J’ai lu cette semaine un livre incroyable : Le Ruban rouge, de Lucy Adlington, qui raconte la vie d’Ella, une jeune fille juive qui s’est fait raffler par les nazis alors qu’elle rentrait de l’école. A Birchwood (le nom anglais du camp de concentration d’Auschwitz Birkenau, centre de mise à mort et aussi camp d’extermination par le travail), travailler, c’est survivre. Ella va trouver du travail dans ce qu’elle aime le plus au monde : la couture, à l’atelier qui a été créé par la femme du commandant du camp, Mme H. Cet atelier a réellement existé. Au départ, seulement quelques couturières dans le grenier de Madame, uniquement pour elle. et puis Madame décide de l’étendre et de faire travailler plus de couturières qualifiées, pour que les femmes d’officiers et les cheffes de baraquements puissent, elles aussi, porter de jolis vêtements.
Au milieu des étoffes, de la soie et des broderies, la vie à Birchwood paraitra un peu moins terrifiante et horrible. Ella se lie d’amitié avec Lily, une jeune femme beaucoup trop gentille, naïve et généreuse pour survivre. Elle rencontre aussi Martha, la cheffe de l’atelier de couture, qui est sèche et qui est comparée à un requin ! Cette dernière va permettre à Ella de s’endurcir mais, si Martha est l’extrême de la dureté et de l’égoïsme et Lily l’extrême de la naïveté et de la gentillesse, grâce a elles deux, Ella va trouver un juste milieu.

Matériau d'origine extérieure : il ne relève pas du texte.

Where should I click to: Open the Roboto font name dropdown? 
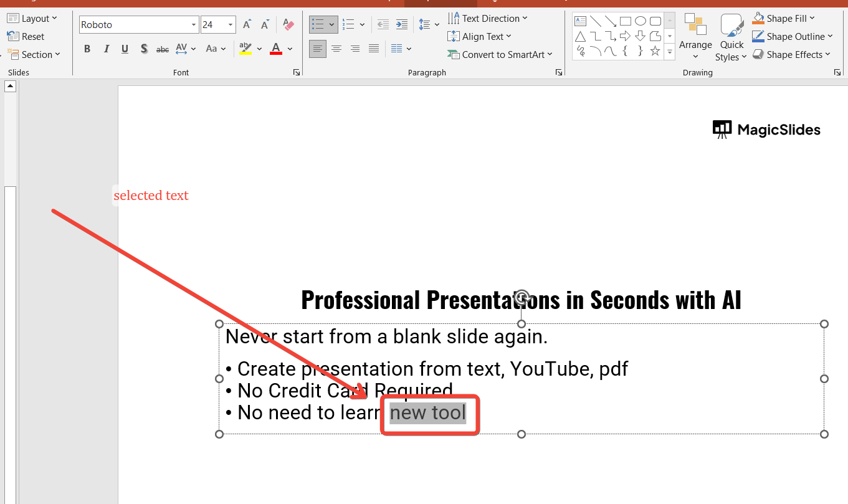click(194, 25)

La vie dans le camp est affreuse et très bien décrite, le réveil a 4H30 du matin, l’appel et les dizaines de recomptages durant lesquels tout le monde doit rester debout, ne pas bouger pendant plusieurs heures, le café à l’eau, la soupe fade et liquide, jamais de pain, les moindres maladies qui peuvent être fatales, les chambres à gaz, le comportement affreux des gardes, gentilles à l’atelier de couture, mais qui maltraitent à mort les prisonnières pour le moindre détail, les insultes, la séparation et les discriminations extrêmes des gens de « leur espèce », l’hôpital (même si on devrait parler plutôt de morgue immense), la vente des objets volés aux arrivants, le vol de tous leurs habits quand ils arrivent et qu’ils doivent rester nus, grelottant au milieu de centaines d’autres gens apeurés.

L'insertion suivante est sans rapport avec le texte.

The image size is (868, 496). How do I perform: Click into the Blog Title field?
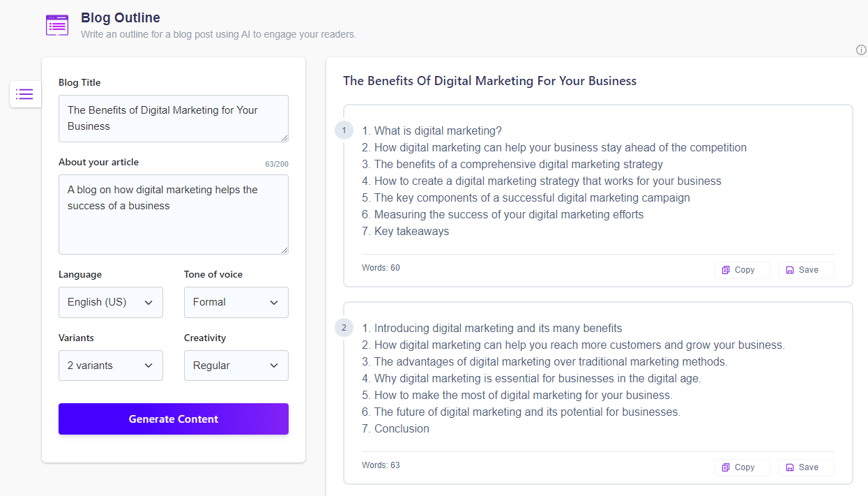(x=173, y=119)
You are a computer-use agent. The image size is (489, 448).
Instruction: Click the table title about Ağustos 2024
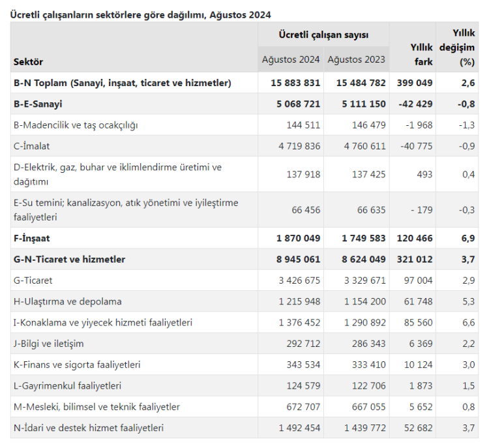[141, 14]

J’ai absolument adoré ce livre qui est bouleversant, incroyable, réaliste, et auquel j’ai été très sensible. La seconde guerre mondiale est une période passionnante et tous les livres dessus sont géniaux (je vous conseille aussi On m’appelle Enfant i, mais ça, c’est une autre histoire). Alors foncez pour lire Le Ruban rouge, c’est vraiment un très beau livre que je vous recommande vivement.